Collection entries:
★ ★ ★
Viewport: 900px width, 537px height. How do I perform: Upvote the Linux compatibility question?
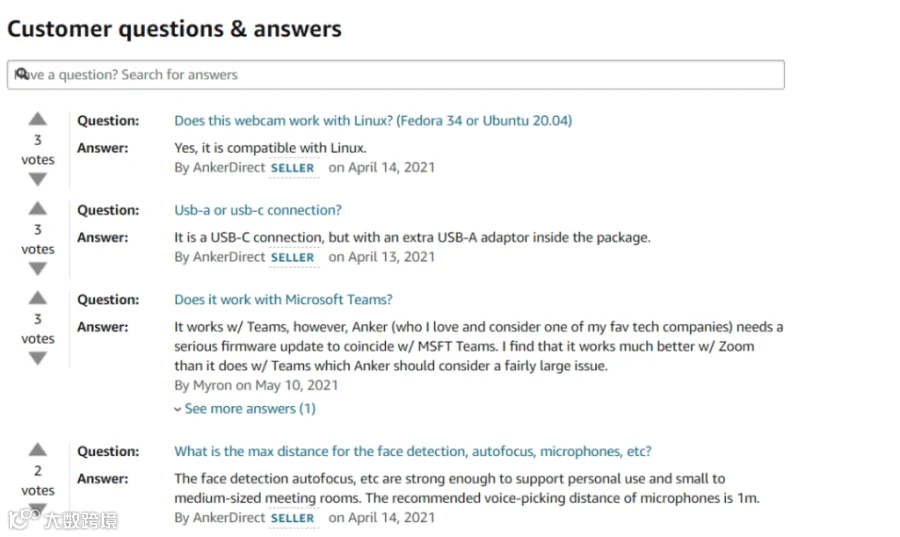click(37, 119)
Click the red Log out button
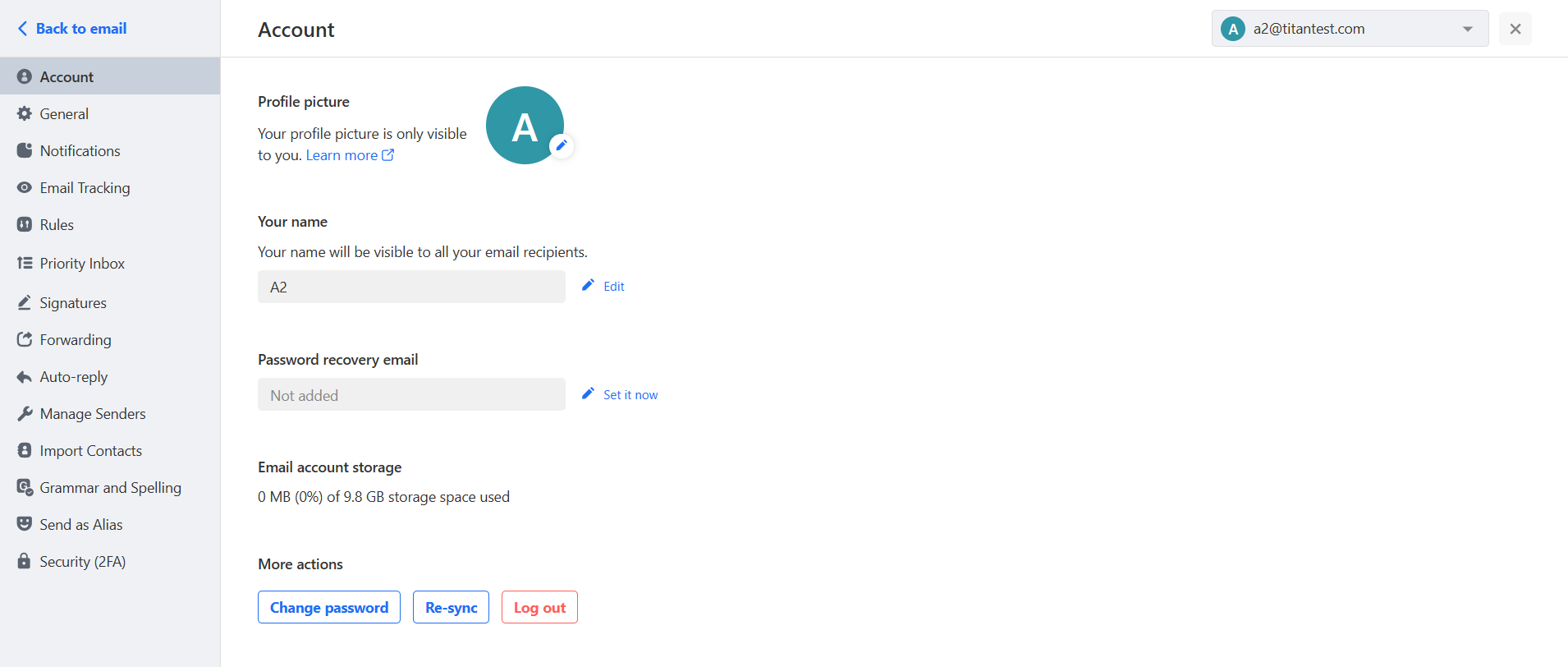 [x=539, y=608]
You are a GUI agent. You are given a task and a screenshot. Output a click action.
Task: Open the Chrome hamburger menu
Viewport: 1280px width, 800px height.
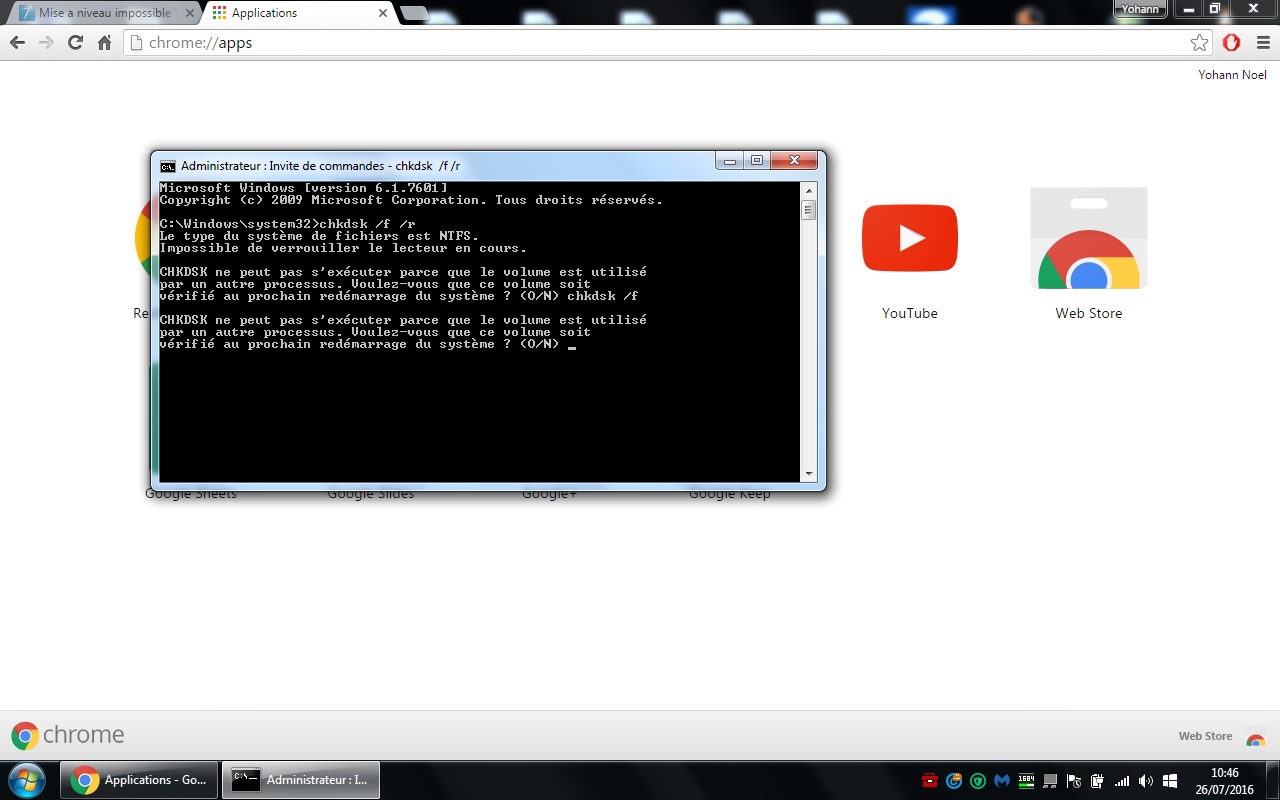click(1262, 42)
★ ★ ★
ACTION ITEM — Repeat only the lines from the one with "Click the red Log out button" through the end of the data, both included and exactly as written. Pictures stay out of the copy.

ANSWER TO THE PROBLEM —
Click the red Log out button
 [x=539, y=608]
You are a GUI agent. You are given a task and a screenshot. Output a click action.
Task: Open the Chrome hamburger menu
Viewport: 1280px width, 800px height.
click(1262, 42)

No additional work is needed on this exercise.